## Excerpted text
**********

Past productions of Voices in the Dark

The Kill A Mockingbird

‘To Kill a Mockingbird' premiering at Bayou Playhouse this weekend

Kevinisha Walker Staff Writer


Directed by Tommye Myrick
Produced by Bayou Playhouse




It's 1935 in Maycomb, Ala., and a local lawyer is tasked with defending a 25-year-old black man who's been accused of raping a young white woman. Despite the town's objection to the lawyer's defense of the black man, the lawyer defends him. The few non-black people who support the defense are the lawyer's own children. Interestingly, the eye of a child is the lens through which the story is told. And if it sounds familiar, it's because it is "To Kill a Mockingbird," a classic tale and one of the best-known novels in American literature.
Bayou Playhouse, 101 Main St., Lockport, will stage a production of the classic Feb. 3-19.

**********

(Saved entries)
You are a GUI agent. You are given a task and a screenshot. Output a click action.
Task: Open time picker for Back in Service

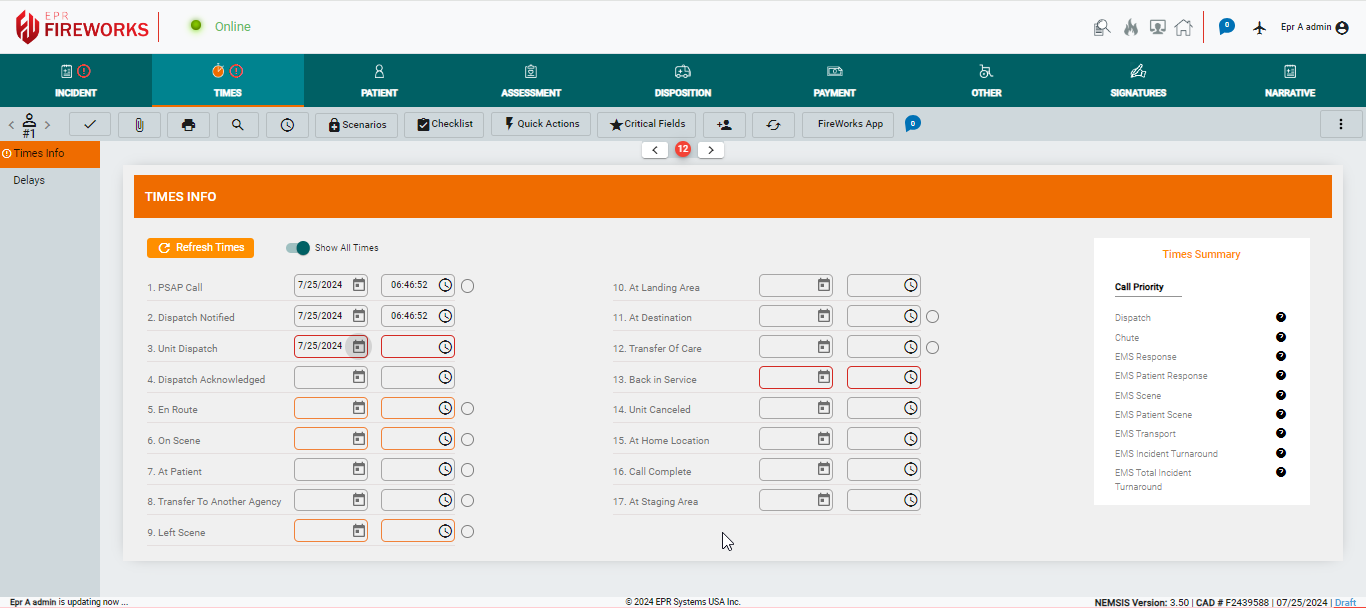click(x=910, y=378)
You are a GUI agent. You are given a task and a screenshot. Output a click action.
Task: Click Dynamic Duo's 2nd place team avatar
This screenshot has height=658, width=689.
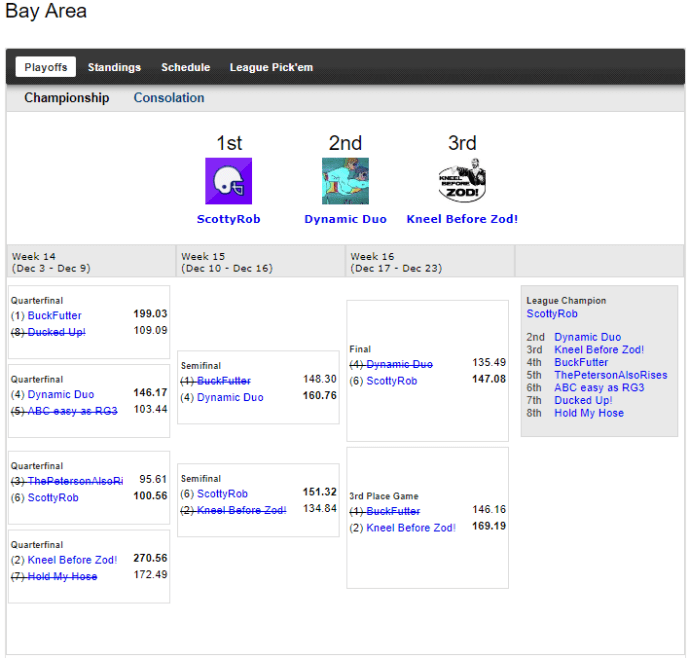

**********

## Task brief
Repeat word for word the part of the article about the Bayou Playhouse production that starts with "Kevinisha Walker Staff" and goes on through "in American literature.".

## Answer for this exercise
Kevinisha Walker Staff Writer


Directed by Tommye Myrick
Produced by Bayou Playhouse




It's 1935 in Maycomb, Ala., and a local lawyer is tasked with defending a 25-year-old black man who's been accused of raping a young white woman. Despite the town's objection to the lawyer's defense of the black man, the lawyer defends him. The few non-black people who support the defense are the lawyer's own children. Interestingly, the eye of a child is the lens through which the story is told. And if it sounds familiar, it's because it is "To Kill a Mockingbird," a classic tale and one of the best-known novels in American literature.